In 2018, we had Bob Vylan play for the first time, and they were running around on stage, they were high energy. The singer climbed up the speaker, and at the end of the set, he announced that he was really happy to be here because they'd actually formed to play the festival, which is just so amazing to know that now they're doing so well. They won the first alternative music award at the MOBOs (the Music of Black Origin Awards), which has never recognized alternative music before until this year. They've supported Amyl and the Sniffers in the States and now they're touring around the world. To recognize that we were a key part in someone's push forward to the music industry is really amazing to see.

It's just great to see people be able to be in their space. Usually, we have a dance party afterwards, and it's so fun to see people of color be able to rock out to System of a Down, and then the next minute we can dance to a house track and that isn't contradictory. It's all there for us, and no one's taking over the space because it's something that we've carefully curated for people of color to feel like they can do whatever they want in there.

Not only are you able to promote these voices, but help kickstart their larger musical paths.

Yeah, definitely. It's one of those weird things—we're tiny and we don't get any funding. Spotify put us on their year roundup of things to look out for. They recognize that it's a trend, that there are more organizations for people of color. Since then, they've had more playlists that are "POC Rock" or that are supposed to be aimed towards people like us.

There's a fine line between commercial curation and then organizing an actual festival in the attempt to amplify voices of color.

Yeah. The commercial end of the music industry is definitely paying attention to the things that we do, which is gross, but still…

Before we wrap up, could you mind giving a rundown of your rig and how you have developed it over the years on tour? I think I've seen you with a Jaguar…

I played a Jaguar before and I played a Mustang before, which I really like. I think I was meant to be around up and about in the 90s, but I was just a kid. Since the end of last year, we've been working with Fender, so they've actually equipped us with some guitars that have helped get us to reach that sound.

On tour I play a green Fender Meteora. It reminds me of a Jazzmaster—really crunchy, it's easy to play. It's just been really useful on tour. It's quite hard wearing as well, and that's something I've really loved and I don't think I'm going to give up for a while. For some softer songs or for songs where I want to play acoustic or clean, I've got a Fender Jazzmaster Acoustasonic. I love The Breeders and I love that idea of playing with the clean acoustic and then also then just messing it up and putting it through a fuzz pedal or a distortion pedal and blending those sounds.

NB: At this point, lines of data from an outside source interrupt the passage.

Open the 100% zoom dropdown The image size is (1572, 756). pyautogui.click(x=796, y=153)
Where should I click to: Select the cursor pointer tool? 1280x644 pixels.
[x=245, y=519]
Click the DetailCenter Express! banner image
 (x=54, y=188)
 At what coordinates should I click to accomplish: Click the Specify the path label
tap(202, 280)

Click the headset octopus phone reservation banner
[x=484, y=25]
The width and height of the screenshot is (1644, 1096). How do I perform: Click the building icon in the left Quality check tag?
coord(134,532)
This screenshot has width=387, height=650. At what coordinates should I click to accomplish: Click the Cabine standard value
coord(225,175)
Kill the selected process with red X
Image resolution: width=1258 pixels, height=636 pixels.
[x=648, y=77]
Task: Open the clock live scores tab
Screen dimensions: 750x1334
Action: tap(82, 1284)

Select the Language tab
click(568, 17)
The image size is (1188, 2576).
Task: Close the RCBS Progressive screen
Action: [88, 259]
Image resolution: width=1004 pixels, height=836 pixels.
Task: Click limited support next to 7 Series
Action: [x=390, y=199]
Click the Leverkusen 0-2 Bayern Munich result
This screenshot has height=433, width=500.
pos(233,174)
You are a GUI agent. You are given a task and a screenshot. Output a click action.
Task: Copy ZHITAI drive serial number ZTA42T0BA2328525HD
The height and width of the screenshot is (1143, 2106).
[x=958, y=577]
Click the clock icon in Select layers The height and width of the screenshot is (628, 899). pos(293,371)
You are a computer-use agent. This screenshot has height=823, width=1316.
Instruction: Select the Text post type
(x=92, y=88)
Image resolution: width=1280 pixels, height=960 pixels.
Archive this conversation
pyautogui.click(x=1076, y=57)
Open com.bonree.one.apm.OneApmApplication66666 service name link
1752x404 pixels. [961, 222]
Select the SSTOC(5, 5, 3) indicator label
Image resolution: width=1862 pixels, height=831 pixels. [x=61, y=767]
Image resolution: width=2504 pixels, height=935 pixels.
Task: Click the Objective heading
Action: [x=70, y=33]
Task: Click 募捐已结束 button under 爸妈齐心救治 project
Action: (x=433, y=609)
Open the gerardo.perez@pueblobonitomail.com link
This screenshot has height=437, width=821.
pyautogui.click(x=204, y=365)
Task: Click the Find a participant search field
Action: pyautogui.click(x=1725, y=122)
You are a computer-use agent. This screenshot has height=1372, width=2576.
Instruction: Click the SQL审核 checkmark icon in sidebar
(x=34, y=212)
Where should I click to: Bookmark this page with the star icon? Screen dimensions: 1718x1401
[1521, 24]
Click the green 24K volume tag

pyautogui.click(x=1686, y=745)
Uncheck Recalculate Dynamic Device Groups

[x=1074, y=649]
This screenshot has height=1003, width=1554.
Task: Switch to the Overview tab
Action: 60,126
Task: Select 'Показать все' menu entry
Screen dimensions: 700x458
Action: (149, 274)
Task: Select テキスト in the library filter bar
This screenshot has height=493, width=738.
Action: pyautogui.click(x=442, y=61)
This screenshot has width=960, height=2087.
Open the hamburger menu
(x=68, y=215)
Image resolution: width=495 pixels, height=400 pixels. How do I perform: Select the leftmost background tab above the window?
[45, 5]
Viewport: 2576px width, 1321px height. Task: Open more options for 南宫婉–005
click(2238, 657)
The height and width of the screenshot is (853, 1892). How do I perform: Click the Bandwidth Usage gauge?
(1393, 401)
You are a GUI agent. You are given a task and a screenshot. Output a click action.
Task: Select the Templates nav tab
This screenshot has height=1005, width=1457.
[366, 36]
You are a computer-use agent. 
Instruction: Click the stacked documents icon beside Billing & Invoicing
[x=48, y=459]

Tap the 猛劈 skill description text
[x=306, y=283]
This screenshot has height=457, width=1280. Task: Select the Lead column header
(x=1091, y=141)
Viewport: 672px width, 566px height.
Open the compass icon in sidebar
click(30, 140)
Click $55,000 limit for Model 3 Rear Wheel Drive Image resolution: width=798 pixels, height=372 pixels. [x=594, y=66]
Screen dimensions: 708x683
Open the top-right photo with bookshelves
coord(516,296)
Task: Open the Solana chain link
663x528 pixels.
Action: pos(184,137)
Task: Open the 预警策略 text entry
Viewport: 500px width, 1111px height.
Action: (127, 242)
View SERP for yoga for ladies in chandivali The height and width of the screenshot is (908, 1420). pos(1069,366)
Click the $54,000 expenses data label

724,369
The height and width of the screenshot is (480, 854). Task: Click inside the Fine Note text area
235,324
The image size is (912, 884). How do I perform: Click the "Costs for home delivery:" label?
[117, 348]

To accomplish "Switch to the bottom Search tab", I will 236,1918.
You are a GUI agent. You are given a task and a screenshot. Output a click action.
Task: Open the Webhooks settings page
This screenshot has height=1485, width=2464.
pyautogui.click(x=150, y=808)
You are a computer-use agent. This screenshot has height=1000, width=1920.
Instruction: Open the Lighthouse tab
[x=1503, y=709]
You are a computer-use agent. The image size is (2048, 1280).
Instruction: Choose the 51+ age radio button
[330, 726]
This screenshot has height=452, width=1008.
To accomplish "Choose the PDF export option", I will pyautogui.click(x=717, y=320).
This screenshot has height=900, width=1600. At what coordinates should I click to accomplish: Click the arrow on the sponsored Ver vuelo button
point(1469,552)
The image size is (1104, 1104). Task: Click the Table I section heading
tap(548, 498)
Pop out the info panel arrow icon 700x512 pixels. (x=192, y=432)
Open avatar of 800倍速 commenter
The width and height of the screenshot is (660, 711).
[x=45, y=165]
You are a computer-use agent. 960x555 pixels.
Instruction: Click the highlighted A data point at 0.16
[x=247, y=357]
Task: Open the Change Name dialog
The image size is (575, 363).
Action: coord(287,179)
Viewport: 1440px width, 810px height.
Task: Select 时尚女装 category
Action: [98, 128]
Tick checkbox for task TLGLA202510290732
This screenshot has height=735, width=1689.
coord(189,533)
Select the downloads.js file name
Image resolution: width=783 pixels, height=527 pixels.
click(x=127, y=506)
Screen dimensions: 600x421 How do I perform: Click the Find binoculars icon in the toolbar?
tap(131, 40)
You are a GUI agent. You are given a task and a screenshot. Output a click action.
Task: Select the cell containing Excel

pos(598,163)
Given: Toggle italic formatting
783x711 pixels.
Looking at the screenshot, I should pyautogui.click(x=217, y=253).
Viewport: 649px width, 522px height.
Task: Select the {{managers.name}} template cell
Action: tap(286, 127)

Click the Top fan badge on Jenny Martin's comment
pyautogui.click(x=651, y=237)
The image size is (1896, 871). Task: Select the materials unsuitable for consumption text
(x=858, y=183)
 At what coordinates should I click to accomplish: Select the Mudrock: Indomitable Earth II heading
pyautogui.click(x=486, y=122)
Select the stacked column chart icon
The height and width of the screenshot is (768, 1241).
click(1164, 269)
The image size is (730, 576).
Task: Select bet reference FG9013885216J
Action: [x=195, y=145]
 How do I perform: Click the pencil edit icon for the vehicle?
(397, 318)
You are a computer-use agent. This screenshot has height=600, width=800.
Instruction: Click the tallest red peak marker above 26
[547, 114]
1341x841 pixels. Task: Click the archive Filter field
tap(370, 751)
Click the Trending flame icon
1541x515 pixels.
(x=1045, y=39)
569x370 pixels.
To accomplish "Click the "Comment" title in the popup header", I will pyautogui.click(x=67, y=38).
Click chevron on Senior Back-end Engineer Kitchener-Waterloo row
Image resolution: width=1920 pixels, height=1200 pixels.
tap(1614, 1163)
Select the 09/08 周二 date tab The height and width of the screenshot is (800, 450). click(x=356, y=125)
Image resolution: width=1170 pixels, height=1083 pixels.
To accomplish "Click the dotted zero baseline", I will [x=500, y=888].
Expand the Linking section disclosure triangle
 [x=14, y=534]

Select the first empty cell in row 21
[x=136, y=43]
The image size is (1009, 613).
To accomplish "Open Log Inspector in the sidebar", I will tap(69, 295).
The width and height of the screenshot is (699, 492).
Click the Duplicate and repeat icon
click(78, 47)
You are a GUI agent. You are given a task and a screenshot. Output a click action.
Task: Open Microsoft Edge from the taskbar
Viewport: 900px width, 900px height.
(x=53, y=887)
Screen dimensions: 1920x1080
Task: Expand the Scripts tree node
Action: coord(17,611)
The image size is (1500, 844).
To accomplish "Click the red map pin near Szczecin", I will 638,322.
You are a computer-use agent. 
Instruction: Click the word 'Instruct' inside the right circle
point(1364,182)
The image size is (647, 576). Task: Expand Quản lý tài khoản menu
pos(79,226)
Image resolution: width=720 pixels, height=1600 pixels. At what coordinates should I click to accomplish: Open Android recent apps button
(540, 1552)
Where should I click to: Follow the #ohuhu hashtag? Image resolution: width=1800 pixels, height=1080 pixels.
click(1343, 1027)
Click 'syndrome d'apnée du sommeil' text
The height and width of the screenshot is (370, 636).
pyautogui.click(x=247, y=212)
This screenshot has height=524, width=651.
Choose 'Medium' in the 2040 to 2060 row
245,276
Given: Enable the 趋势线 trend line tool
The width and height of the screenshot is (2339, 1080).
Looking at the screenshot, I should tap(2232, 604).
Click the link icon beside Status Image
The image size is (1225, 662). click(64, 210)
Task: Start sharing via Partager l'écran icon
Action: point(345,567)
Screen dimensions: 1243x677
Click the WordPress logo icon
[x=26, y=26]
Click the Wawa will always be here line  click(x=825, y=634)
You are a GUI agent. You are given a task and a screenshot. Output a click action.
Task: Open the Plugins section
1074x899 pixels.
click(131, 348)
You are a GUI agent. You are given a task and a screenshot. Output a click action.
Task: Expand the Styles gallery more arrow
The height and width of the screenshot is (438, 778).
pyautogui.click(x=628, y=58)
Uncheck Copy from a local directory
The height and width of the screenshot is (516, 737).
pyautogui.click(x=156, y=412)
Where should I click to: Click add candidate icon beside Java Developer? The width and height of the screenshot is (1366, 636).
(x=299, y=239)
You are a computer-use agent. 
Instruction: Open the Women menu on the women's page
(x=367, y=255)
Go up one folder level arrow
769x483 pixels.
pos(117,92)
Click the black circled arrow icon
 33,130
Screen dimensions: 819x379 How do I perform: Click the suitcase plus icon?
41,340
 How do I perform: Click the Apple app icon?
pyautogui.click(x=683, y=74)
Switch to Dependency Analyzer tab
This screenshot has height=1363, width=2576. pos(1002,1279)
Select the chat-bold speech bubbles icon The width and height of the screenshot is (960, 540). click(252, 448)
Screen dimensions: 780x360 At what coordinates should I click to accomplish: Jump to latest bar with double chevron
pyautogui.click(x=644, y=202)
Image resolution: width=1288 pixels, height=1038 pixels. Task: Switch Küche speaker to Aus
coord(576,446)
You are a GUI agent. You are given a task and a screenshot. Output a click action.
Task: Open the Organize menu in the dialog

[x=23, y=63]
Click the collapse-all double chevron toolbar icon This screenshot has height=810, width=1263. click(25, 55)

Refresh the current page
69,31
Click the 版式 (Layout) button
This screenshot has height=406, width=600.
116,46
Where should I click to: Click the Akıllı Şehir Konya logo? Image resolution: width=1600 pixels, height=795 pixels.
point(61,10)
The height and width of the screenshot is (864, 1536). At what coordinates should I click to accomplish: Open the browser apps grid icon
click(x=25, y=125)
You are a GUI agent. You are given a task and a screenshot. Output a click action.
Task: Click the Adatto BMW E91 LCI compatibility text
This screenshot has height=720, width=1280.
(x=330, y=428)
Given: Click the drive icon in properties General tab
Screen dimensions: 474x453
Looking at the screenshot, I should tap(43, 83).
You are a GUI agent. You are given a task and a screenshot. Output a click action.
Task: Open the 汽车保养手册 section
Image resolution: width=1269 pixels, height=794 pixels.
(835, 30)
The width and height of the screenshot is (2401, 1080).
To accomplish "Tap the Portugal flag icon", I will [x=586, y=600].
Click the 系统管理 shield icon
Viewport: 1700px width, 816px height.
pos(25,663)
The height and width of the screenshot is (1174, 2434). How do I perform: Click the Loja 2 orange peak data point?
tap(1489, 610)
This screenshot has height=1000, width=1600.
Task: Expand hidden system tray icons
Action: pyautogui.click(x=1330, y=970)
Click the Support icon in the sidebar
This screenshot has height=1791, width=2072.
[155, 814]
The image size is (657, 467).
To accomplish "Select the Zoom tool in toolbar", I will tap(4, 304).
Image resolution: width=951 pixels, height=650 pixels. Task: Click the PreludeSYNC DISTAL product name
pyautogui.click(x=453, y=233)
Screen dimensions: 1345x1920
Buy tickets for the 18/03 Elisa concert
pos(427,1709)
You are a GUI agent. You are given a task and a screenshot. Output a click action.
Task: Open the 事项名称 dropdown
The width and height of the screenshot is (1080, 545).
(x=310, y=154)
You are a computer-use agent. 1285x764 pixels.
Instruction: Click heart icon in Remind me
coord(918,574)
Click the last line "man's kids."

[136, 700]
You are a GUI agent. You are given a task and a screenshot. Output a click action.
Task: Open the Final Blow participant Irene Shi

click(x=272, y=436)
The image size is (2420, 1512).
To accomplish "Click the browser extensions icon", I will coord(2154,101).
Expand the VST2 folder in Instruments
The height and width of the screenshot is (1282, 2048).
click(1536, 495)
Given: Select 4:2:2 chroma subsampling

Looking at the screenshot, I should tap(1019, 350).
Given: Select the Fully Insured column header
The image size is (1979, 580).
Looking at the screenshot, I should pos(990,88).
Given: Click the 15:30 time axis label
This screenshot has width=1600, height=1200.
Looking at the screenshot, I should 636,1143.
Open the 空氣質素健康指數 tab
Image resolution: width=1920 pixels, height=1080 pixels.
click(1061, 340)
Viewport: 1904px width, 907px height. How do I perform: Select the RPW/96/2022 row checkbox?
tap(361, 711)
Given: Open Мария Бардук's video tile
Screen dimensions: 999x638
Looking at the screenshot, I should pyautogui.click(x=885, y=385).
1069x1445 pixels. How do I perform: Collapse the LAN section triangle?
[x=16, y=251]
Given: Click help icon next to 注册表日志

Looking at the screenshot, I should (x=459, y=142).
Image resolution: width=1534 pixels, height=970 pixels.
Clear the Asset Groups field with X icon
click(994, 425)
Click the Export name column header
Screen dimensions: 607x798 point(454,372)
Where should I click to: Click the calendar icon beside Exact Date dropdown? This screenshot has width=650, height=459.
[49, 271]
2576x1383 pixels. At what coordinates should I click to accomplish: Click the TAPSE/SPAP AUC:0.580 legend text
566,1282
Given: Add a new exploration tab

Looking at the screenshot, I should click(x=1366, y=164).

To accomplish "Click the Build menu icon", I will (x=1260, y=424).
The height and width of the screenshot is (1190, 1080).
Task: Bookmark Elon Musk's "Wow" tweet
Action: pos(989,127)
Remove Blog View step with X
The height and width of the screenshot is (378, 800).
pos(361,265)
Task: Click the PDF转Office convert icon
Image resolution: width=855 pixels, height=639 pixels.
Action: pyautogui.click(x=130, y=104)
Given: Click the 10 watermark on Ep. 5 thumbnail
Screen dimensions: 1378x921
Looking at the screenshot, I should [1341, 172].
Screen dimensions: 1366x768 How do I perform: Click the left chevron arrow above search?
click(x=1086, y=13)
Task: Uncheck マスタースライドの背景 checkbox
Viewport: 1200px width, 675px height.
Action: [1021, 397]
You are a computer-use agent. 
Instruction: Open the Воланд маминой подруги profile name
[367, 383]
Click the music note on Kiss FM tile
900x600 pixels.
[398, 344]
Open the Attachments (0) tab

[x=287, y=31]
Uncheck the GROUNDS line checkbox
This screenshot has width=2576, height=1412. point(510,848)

I have two Boss pedals. I have the orange distortion pedal and the Blues Driver. I'm not very fussy on my distortion sound and that works really well for me. There are certain songs where I just want a lift or a bit more drive, but not anything churning or too distorted, and that helps just to bring things up. Or if I'm just playing a solo or just one guitar string, that really is really useful.

I also have a Little Big Muff and a Nano Big Muff, and I use that for anything that's meant to be super big. I use that live at the end of "Cranes in the Sky". Really gnarly, fuzzy kind of sound. Then I have just a bit of reverb, a TC Electronic reverb pedal, which adds a bit more atmosphere to the song and it's what makes it sound a bit dreamy and sleepy.

I've been using a Fender Supersonic head, which has worked really well for me actually. And it's got the foot pedal as well. I never really like anything too complicated, but I really like a good clean sound and something that I can just rely on. It works really well and I'm not going to change it. I love the sound. I can add reverb if I need to. There's extra distortion in case I want to change up distortion as well. And the clean sound's amazing. I borrowed the cab from our manager, Simon. It's nearly as tall as me. It's about as simplified as we can get at the moment.